The examples provided in this report may serve to encourage industrial hygienists to experiment with new metrics that can drive continuous improvement in risk-related IH programs more effectively.
Frequently-used leading IH metrics for risk assessment at the best IH program sites included percent of IH exposure assessments completed, percent of the IH sampling plan completed, and percent of job and project hazard assessments completed. Leading IH metrics at the corporate level were very similar to those reported at the best sites, adding audit scores to the list. Common trailing IH metrics for risk assessment at the best IH program sites included OSHA injury and illness rates and the number of health-related incidents. Trailing IH metrics at the corporate level were very similar to those reported at the best IH program sites.
Percent of exposure assessments and sampling plans completed is a frequently-used leading metric for chemical exposure monitoring at best IH program sites and at the corporate level. Trailing IH metrics at the best sites and at the corporate level for this program element included illness and injury reporting and the number of samples taken that were within specified limits.
For noise assessment, leading IH metrics at both the best IH program sites and the corporate level included percent of noise surveys completed and the number of people exposed above the 85 and 90 decibel levels. Common trailing IH metrics at best sites and at the corporate level included number of incidents and cases, OSHA recordables, and the number of threshold shifts.
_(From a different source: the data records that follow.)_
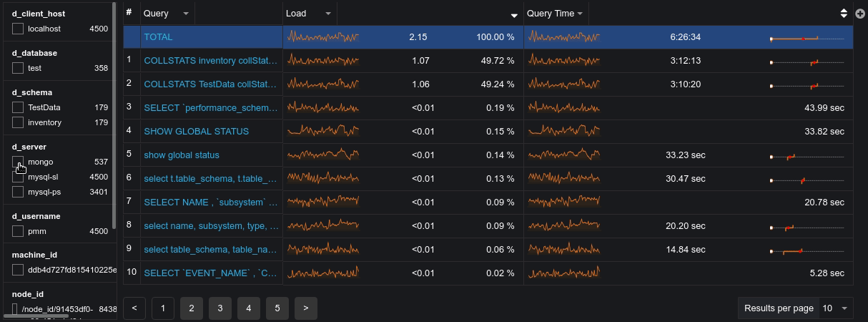Image resolution: width=868 pixels, height=322 pixels.
Task: Go to the previous results page arrow
Action: pyautogui.click(x=134, y=308)
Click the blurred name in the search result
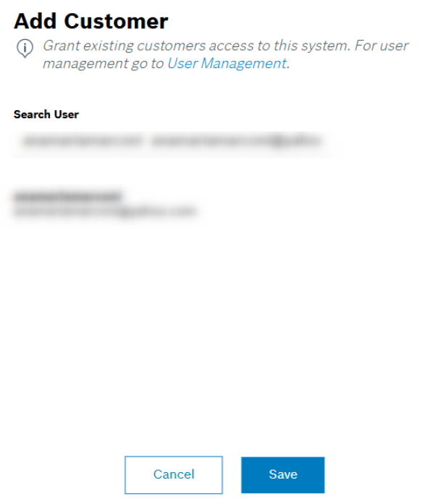The height and width of the screenshot is (504, 427). point(67,196)
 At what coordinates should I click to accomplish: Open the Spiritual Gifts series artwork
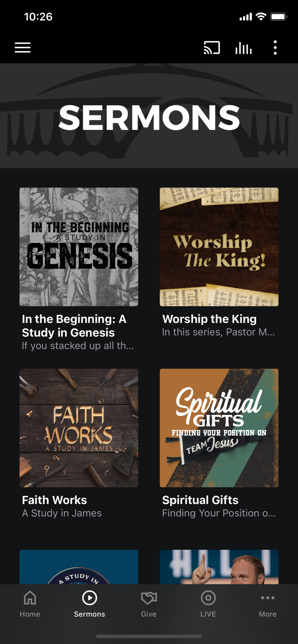[219, 428]
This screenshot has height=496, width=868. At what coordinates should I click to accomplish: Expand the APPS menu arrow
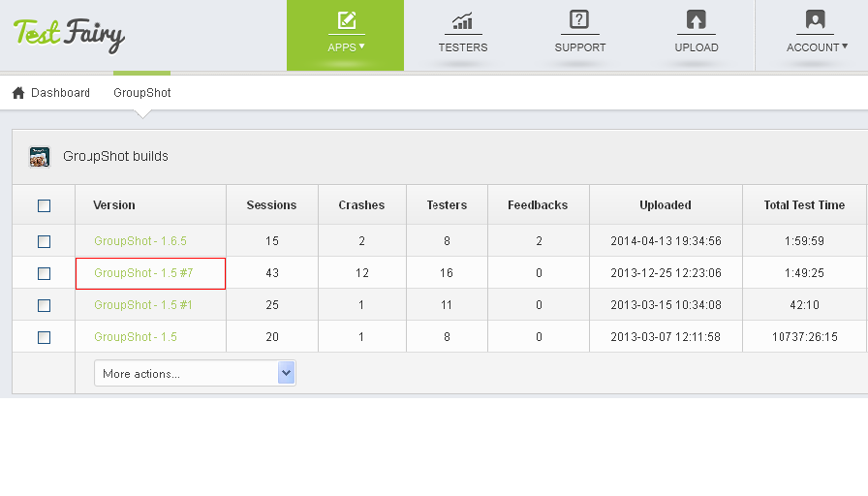pyautogui.click(x=362, y=46)
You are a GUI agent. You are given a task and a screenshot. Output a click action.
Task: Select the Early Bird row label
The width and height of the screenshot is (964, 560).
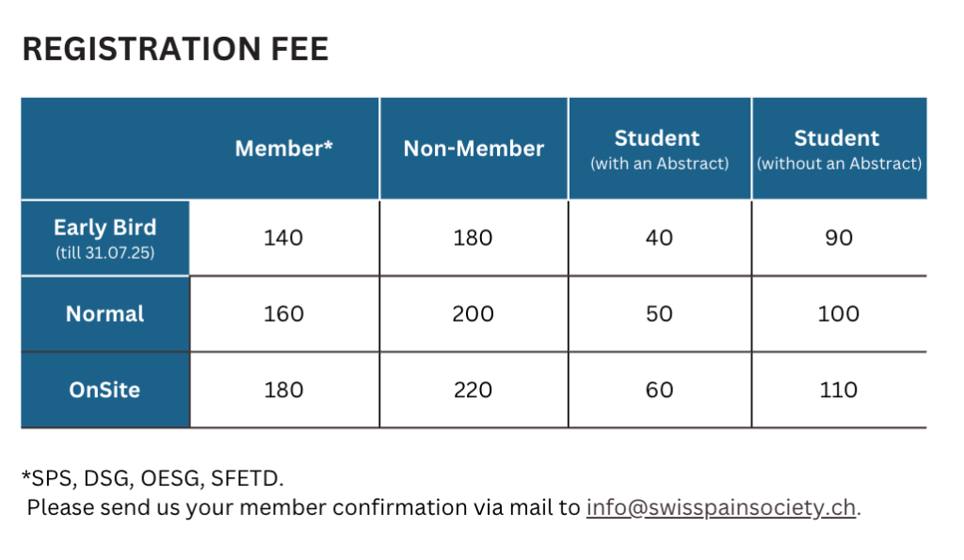105,238
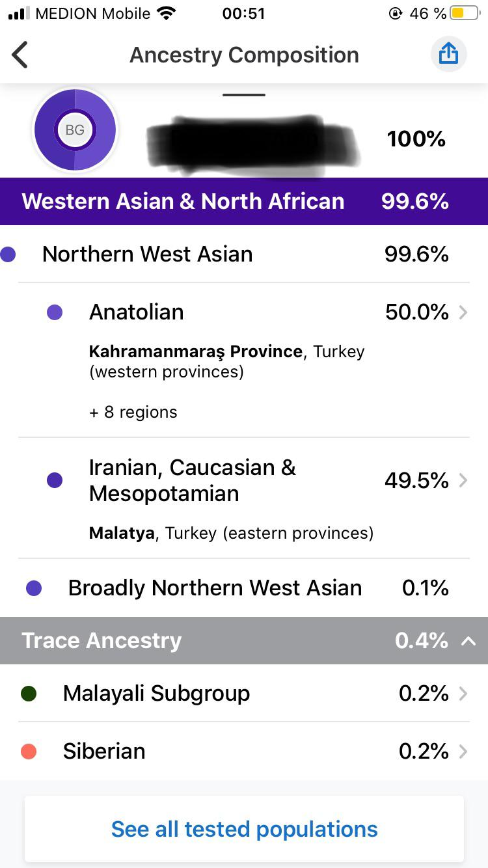Click See all tested populations
Image resolution: width=488 pixels, height=868 pixels.
[244, 829]
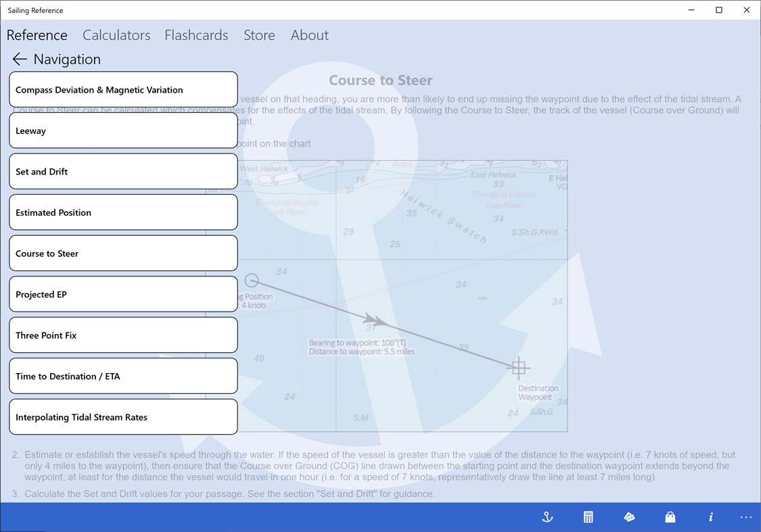Screen dimensions: 761x532
Task: Open the Set and Drift section
Action: pyautogui.click(x=123, y=171)
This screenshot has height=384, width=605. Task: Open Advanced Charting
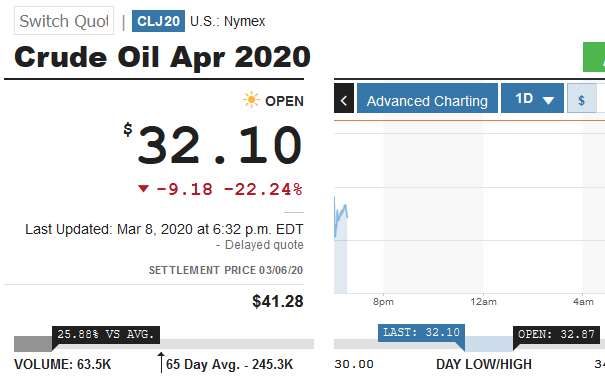click(427, 98)
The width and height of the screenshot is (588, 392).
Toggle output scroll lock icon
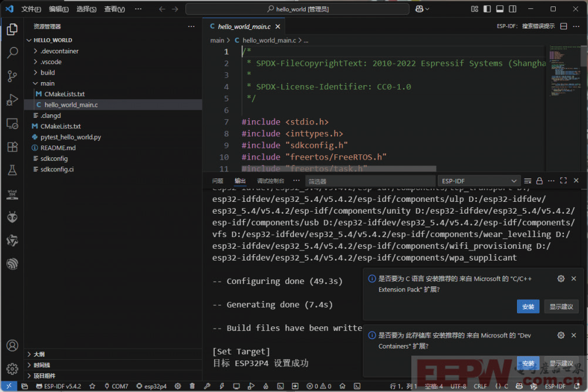539,181
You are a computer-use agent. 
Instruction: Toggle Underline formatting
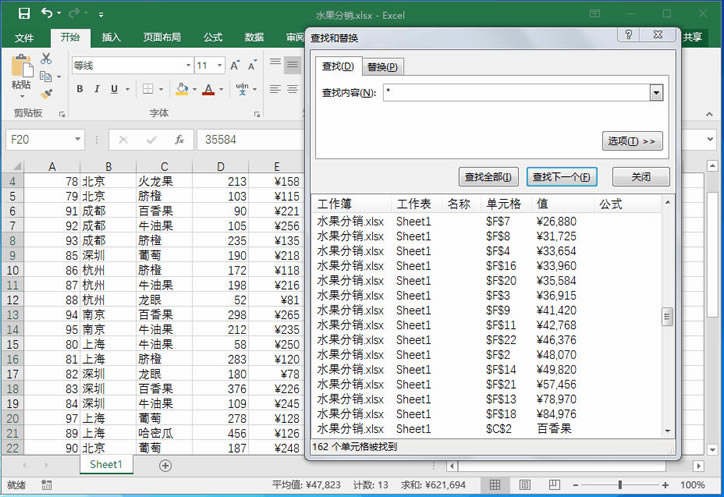point(115,89)
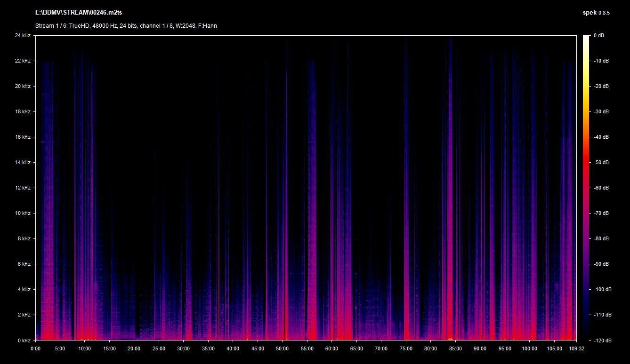Click the -120 dB scale label
630x364 pixels.
600,340
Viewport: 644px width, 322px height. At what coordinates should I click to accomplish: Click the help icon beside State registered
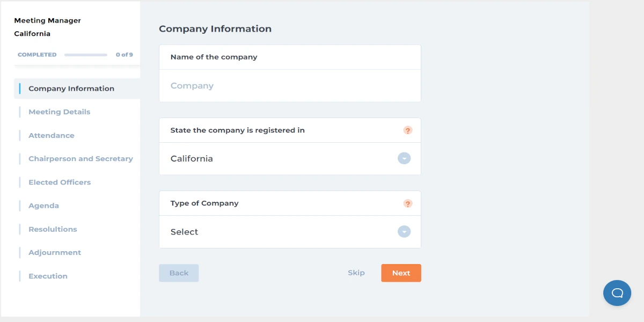pos(408,130)
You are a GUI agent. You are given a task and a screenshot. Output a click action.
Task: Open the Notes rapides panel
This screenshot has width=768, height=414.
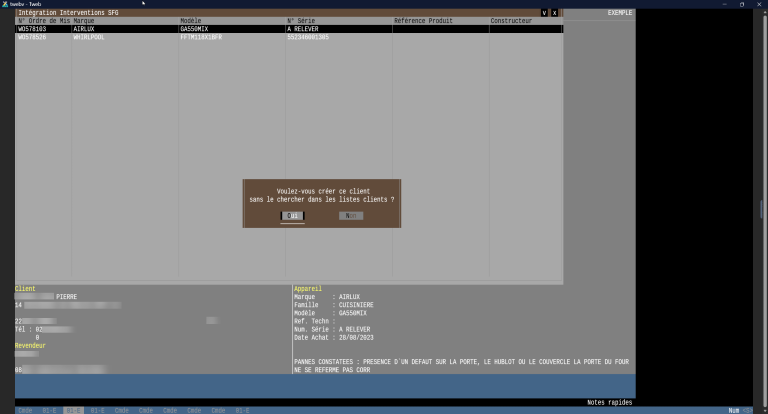pos(609,402)
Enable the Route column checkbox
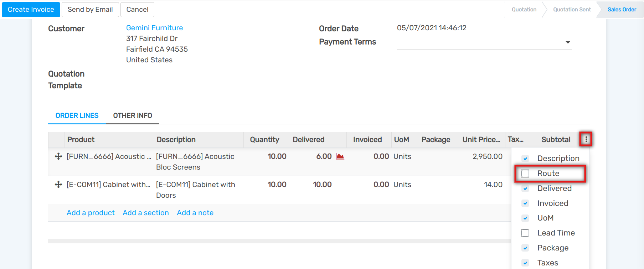Viewport: 644px width, 269px height. click(525, 173)
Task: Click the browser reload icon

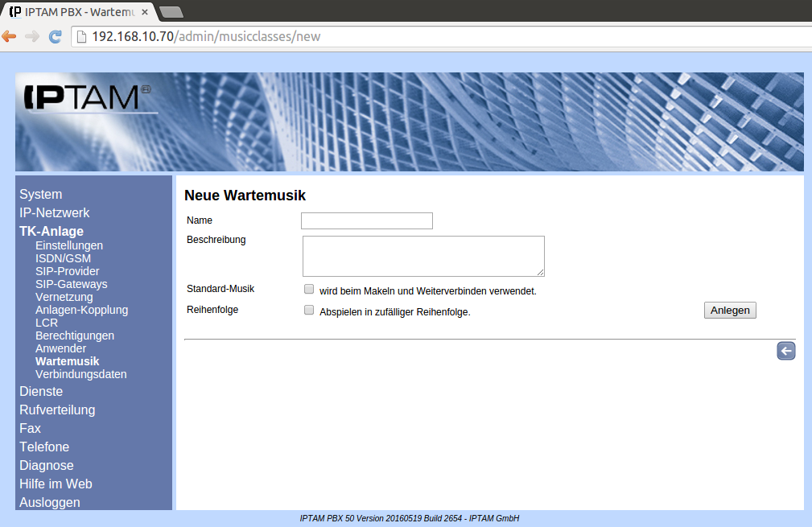Action: 56,36
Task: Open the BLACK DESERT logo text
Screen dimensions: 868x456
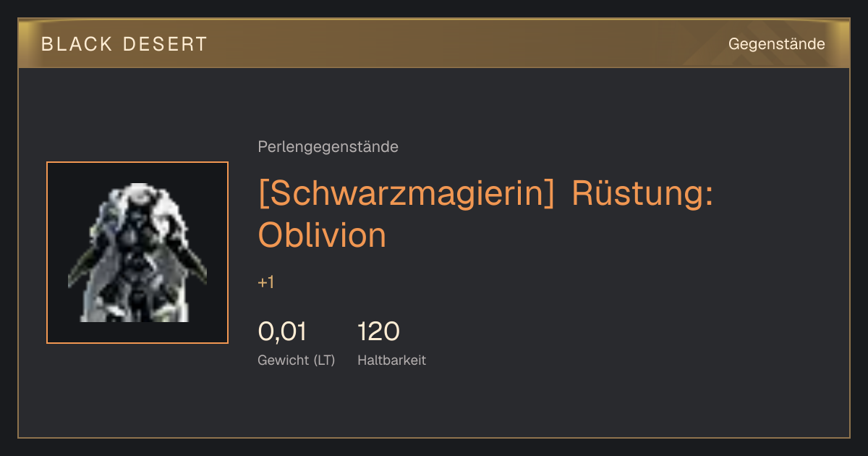Action: (x=124, y=44)
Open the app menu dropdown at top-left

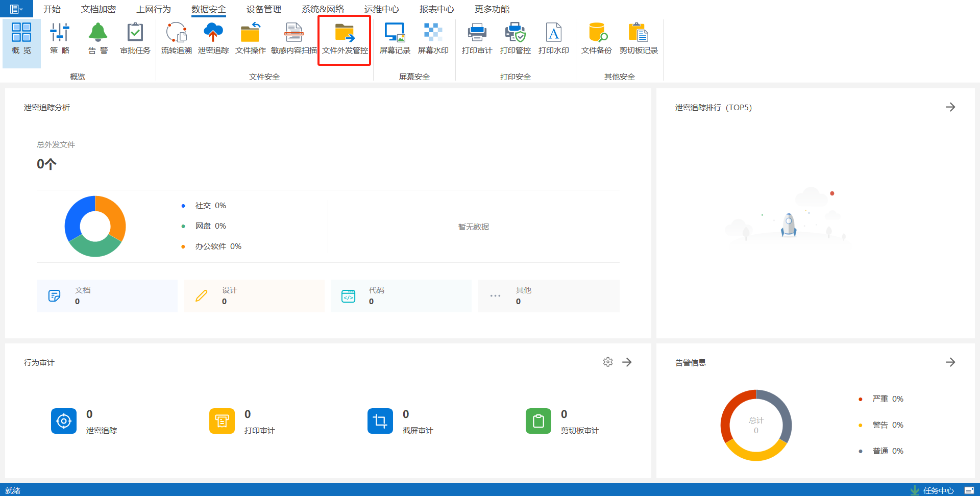point(16,9)
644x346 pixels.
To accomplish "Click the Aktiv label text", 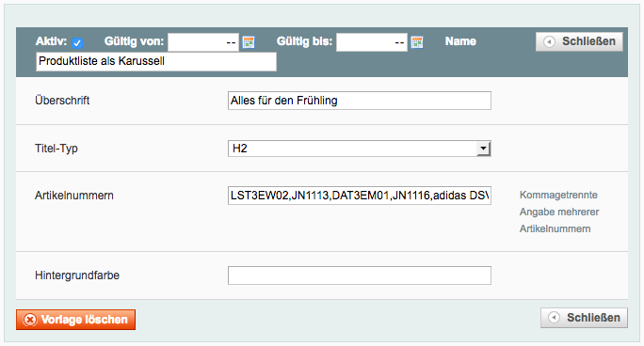I will click(x=52, y=41).
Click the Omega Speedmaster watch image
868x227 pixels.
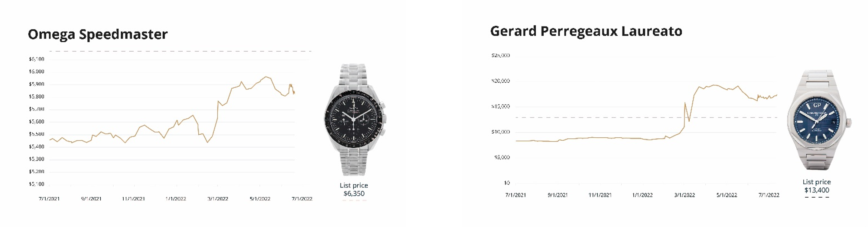click(x=354, y=120)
Leading IH metrics for ergonomics at best IH program sites and at the corporate level included assessments/evaluations and reviews of workstations completed. Injury and illness rates and reduction in ergonomically-related incidents were the trailing IH metrics most often cited for ergonomics both at best sites and at the corporate level.
The most frequently cited leading IH metrics for ionizing and/or non-ionizing radiation at best IH program sites and at the corporate level included number of audit findings and planned assessments completed. At best IH program sites and at the corporate level, trailing metrics for ionizing and/or non-ionizing radiation included OSHA injury and illness recordkeeping, results of exposure assessments, and reviews of exposure or release incidents.
Leading IH risk prioritization metrics addressed hazard and risk exposure assessments. Trailing IH metrics for this program element included OSHA injury/illness rates and the results of risk assessments.
Leading risk control metrics focused on completion of plans to minimize risk, and training and communications. Trailing risk control metrics at best IH program sites and at the corporate level included OSHA injury/illness rates and performance on audits.
Leading IH risk elimination metrics addressed planning, job hazard analysis, and reviews. A common trailing IH metric at best sites and at the corporate level for risk elimination included OSHA injury/illness rates and results of risk and exposure assessments.
Leading IH metrics to track substitution of less hazardous materials, operations, processes or equipment encouraged analysis and review of processes. Examples included efficiency of process development routes, hazardous material control program implementation, and workplace exposure improvement score (WEIS). Trailing IH metrics for this program element relied heavily on OSHA injury/illness rates, but some companies focused on reducing the purchase of hazardous materials and the number of chemicals in use.
Leading metrics to track use and effectiveness of engineering controls varied among companies. Measures cited range from percent of recommended controls completed to reduction in exposure potential, to number of design reviews conducted, and ventilation surveys completed. Companies continued to cite OSHA recordable incidents as the main trailing metric, but also mentioned time to complete resolution of hazards, actions taken based on incidents, and number of follow-ups after the fact.
Leading warnings metrics at best IH program sites and at the corporate level measured training implementation and audits. OSHA injury/illness rates were used as the dominant trailing metric, but some companies also used actions based on incident reviews and time to complete resolutions.
Although many companies did not report metrics for administrative controls, a few were cited. Leading indicators included design reviews conducted, preplanning of hazardous operations, and reduction in exposure potential. Besides OSHA recordable rates, some companies used time to complete resolution of hazards, controls implemented due to exposure, and incident review performance.
Respiratory protection leading metrics included percent of fit tests performed versus required, elimination of the need for respiratory protection, and hazardous material control program implementation. Trailing IH metrics at best sites and at the corporate level for respiratory protection included OSHA injury/illness rates, incident reviews to determine program effectiveness, and number of employees wearing respiratory protection.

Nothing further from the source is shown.